# Ponds near ohio



## gahannafly (Aug 11, 2012)

I was wondering if anyone knows of any accessible ponds withing a twenty minute drive of Gahanna? I typically fish big walnut with mixed results but it will be blown out for a few days? I have fished Friendship park but the algae was very heavy last year and I have had little success this year?


----------



## Rainer Wolf (Apr 11, 2004)

Try a search on Google...you'll find a bunch


----------



## homepiece (May 11, 2007)

The ponds at Hannah Farms park off of Clark State have some good bass in them. I have pulled multiple 4 and 5 pounders out of them. They are catch and release, but they are close to my house and I hit them if I do not have enough time to take the kayak out and still want to get a line wet.. Jefferson community park also has a pond, but I have not had much success there.


----------



## redbeard30 (Jun 16, 2013)

I live 3 minutes from jefferson park. I've fished it a few times w/ my kids. Every trip I've always caught a handful of crappie. I've briefly checked out Hannah park but it was really crowded so I didn't fish. I didn't tthink it looked to promising but I may check it out again due to your comment!

Sent from my EVO using Ohub Campfire mobile app


----------



## CarpRule (Jun 18, 2013)

Whetstone Park Park 

Antrim Park Park 

Linden Park


----------



## Red_Ranger (May 3, 2012)

____

STATED PROBLEM:
Answer these questions from the pond fishing thread.
1. Where does the first poster typically fish?
2. How big were the bass homepiece pulled from the ponds at Hannah Farms park?
3. Why did redbeard30 not fish at Hannah park?

____

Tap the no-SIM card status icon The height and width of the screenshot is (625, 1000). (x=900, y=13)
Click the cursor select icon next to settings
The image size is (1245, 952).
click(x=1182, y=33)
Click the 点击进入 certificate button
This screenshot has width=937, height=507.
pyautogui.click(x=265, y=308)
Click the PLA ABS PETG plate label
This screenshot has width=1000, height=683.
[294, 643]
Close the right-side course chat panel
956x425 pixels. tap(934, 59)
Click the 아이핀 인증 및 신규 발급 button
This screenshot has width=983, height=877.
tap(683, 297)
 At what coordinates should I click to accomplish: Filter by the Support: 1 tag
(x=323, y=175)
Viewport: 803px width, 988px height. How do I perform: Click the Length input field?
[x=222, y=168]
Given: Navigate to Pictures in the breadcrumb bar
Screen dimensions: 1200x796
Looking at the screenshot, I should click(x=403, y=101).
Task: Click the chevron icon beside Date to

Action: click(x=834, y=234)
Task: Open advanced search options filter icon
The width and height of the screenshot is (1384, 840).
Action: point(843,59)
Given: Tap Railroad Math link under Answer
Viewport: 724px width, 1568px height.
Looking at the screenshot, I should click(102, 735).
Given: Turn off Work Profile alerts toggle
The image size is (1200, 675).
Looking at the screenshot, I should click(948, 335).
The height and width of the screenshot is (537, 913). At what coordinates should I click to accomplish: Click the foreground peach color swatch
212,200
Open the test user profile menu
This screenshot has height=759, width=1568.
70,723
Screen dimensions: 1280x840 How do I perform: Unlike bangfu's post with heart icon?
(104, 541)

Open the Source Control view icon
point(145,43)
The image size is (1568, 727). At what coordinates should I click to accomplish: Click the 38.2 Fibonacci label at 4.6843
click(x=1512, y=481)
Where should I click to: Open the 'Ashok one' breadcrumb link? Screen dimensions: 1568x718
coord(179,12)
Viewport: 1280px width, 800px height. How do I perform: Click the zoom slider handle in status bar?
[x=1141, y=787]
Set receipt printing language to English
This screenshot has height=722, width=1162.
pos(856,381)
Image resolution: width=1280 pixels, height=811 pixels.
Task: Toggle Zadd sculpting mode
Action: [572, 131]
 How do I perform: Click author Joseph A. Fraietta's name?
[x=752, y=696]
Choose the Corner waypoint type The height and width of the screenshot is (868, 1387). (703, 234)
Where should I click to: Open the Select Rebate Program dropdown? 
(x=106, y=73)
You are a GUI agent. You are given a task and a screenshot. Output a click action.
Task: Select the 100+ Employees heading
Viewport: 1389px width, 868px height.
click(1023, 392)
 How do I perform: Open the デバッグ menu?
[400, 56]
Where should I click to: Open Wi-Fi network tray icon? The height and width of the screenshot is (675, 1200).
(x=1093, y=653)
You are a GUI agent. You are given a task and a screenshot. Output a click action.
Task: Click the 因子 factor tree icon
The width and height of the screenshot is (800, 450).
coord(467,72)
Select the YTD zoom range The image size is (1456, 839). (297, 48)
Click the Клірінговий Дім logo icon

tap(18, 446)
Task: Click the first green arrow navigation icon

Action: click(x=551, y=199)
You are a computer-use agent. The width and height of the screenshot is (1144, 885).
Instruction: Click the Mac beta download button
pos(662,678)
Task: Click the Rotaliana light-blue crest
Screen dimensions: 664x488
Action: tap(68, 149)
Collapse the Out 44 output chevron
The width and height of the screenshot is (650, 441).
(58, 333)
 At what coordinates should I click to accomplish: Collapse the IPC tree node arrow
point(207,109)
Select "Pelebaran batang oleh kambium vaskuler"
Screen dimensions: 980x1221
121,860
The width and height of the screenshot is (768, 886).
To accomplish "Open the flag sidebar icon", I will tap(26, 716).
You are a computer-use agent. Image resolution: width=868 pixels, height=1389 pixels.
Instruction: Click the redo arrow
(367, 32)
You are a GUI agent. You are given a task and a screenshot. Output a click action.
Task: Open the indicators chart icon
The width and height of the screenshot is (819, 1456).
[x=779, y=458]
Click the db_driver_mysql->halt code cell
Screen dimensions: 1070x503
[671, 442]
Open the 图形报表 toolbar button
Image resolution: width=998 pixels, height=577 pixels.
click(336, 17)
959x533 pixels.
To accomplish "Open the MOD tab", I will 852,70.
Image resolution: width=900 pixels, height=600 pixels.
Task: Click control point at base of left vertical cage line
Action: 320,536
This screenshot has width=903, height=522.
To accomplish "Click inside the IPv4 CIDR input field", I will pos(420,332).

____

THE RESULT:
1. Big Walnut.
2. Multiple 4 and 5 pounders.
3. It was really crowded.